Sunday, 20 October 2013

Surviving Due Diligence

First Published July 2013

Although the term “Due Diligence” (DD) applies to any investigation prior to signing a contract & can even apply to a duty of care process, it is most commonly used in respect of the evaluation carried out by a potential purchaser, before an acquisition or significant investment.
 
It takes many forms but is normally carried out by the purchaser directly, by reporting accountants & or by the purchaser’s solicitors. There may well be the need to involve other professionals, possibly including IT consultants, property professionals, environmentalists & or an almost endless list of possibilities, depending on the complexity of the businesses. Professionals in each speciality are often employed by both parties, asking the questions, providing responses, evaluating answers & asking follow up questions.
 
The process is costly, almost always invasive & normally stressful for both parties to the transaction. Not only is it true that most potential transactions fail, it is also true that most transactions fail during due diligence. Getting it right, which means effective & quick, is important to both sides.
 
Top Tips for a Successful Outcome
 
Sellers need to prepare early. Preparing your business for sale not only includes profit & value maximisation but also includes preparing the responses & marshalling the data for those questions which it is possible to anticipate. You can’t predict everything, but you can predict the obvious & can prepare the data, trace the supporting documents & explain the anomalies before the DD process has started, thereby reducing time scales, reducing stress levels, impressing & supporting the purchaser’s confidence levels & improving the likelihood of success.
 
There is no such thing as a “light touch” due diligence. At some point in almost every transaction, the purchaser will tell the seller that they have instructed the professionals to carry out a “light touch” DD. But it never happens. Even if the purchaser actually does ask for a light touch, the professionals involved have to worry about their professional negligence insurance & will place pressure on the purchaser to allow them to carry out an extensive investigation & however well intentioned, most purchasers will follow the strong advice given by their advisers.
 
Choose your professional advisors carefully. This tip is important for both purchasers & sellers. Almost every professional adviser will claim that they are experienced in DD work, although many aren’t. Always ask questions & seek examples of previous work. Expect a firm to have specialist partners & if they don’t, wonder how much DD work they get involved in. Meet the other members of the team, as it is they that are doing most of the work & interfacing with the other parties in the transaction. As well as ensuring that the advisers are experienced in DD, ensure that they are not too big for the scale of this transaction – you will save money & improve the likelihood of a successful outcome.
 
Respond quickly, respond accurately & document everything. Not only does the DD process help the purchaser to maintain (or even improve) confidence that they are doing the right deal at the right price, the answers will have a direct impact on the wording of the Share Purchase Agreement & in particular, the warranties & indemnities. Wherever possible, you should also take notes & then confirm all conversations with a written record.
 
Manage the professionals. Again, this is equally important for both purchasers & sellers. If properly chosen, the professionals firms should be experts in their field, but are unlikely to be experts in your field. Equally, the professional people that are asking the questions & possibly preparing the responses are likely to be more junior & less experienced than you might expect. Many of the questions will reflect their lack of experience & lack of understanding, as will many of the answers. Even when the questions are “sensible” & the answers accurate, there is lots of opportunity for the professionals to misunderstand the responses or misinterpret the implications. Both purchasers & sellers need to keep a close eye on their respective advisers, to anticipate “ill advised” questions, clumsy answers & mistakes in interpretation.
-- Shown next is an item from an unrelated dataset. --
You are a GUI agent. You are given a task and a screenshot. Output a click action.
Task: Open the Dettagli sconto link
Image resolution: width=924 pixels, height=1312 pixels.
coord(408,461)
Check everything & don’t allow the often understandable mistakes to get in the way of the transaction.
 
Love the other side. Every sales process that involves an extended gap between agreement & completion suffers from a phenomenon called “buyer remorse.” Well known to both new car sales personnel & estate agents, the purchaser begins to regret the decision to buy & these feeling of remorse are exaggerated by the length of the time scale involved. With a company sale, the room for buyer remorse is exaggerated by the extended time scales, by the DD process & by any changing circumstances, whether it be the target, the purchaser,  the market or the economy that is changing. Whilst the purchaser is experiencing “buyer remorse”, the seller may well be experiencing “seller remorse”, a phenomenon that probably only occurs with sales of personal property, be it a house or a business. When you add in the particular invasive issues around DD exaggerated by the commitment to fulfil the DD process whilst continuing to manage a business, it is little wonder that seller remorse is such an important issue in every transaction. The solution is for both sides to meet often, empathise with the other’s issues & look to resolve problems before they become barriers.
 
Hang Tough. Most transactions experience problems & any issues are exaggerated when they are applied to family businesses where the emotional attachments are that much greater. By keeping the focus on the end result, a business that has been professionally prepared for sale & which is fully supported through DD will come through & realise real value for the vendor & for the purchaser

Bob Drew is a Commercial FD with over 30 years’ experience in business. Having bought several businesses & sold a few, Bob has lived through a significant Exit when a large family business was sold to a private equity firm. The above Tips are borne of experience – they are not lifted from a text book.